PETE BURNS, chanteur flamboyant du groupe Dead or Alive, est décédé ce lundi à l’âge de 56 ans. Tribute chaos
C’était les enfants du glam-rock, le glam pop dirons-nous. C’était Boy George, Marilyn (honteusement oublié) ou encore Army of Lovers. Et puis il y avait Pete Burns, qui s’est agité pendant presque 15 ans dans son groupe Dead or Alive, dont on connaît surtout le fameux You Spin me right round (like à record). Dans la course à l’androgynie des noms sus-cités, Pete est celui qui est allé indéniablement le plus loin. Une sorte de pirate sexuel ébouriffé, fol et incontrôlable, dont chaque clip est un monument queer à part entière. En témoigne la reprise de That’s the way I Like it où, langoureux, il se faufile dans des douches occupées par des femmes culturistes. Les titres sont punchy et endiablés, et le passage aux 90’s lui permettra même de loucher vers l’eurodance avec l’extra Your Sweatness is your weakness.
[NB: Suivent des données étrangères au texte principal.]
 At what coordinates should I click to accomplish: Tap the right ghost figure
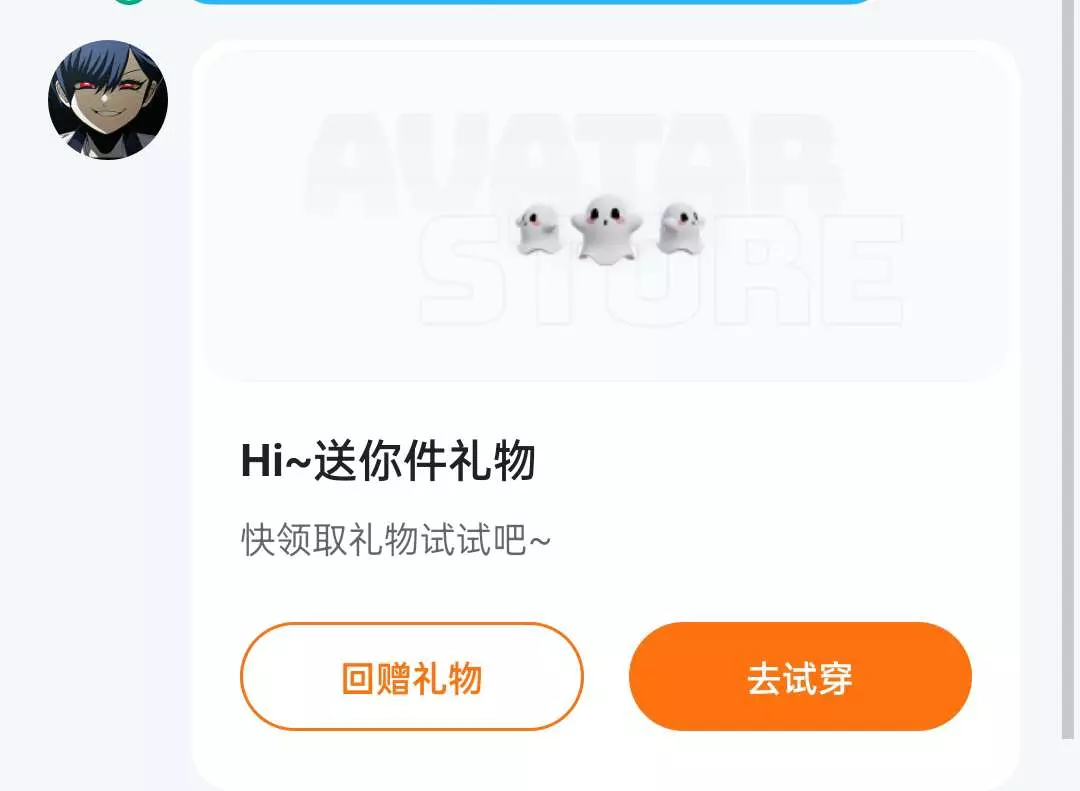(x=681, y=228)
Pete connaîtra alors les joies de la chirurgie esthétique, et ne s’arrêtera plus. Les lèvres gonflent, encore et encore, les tenues et les perruques explorent toutes les gammes de couleurs imaginables. Monstrueux, flamboyant, polymorphe, inquiétant, libre: Pete est un mutant du chaos, un Freak Unique comme il dit. 300 opérations: ultra giga fucking chaos. On nage en eaux troubles, comme une fusion entre Isabelle Adjani, Marilyn Manson et Cher. Un physique qui fera d’ailleurs les joies de la télé-réalité (Big Brother et compagnie).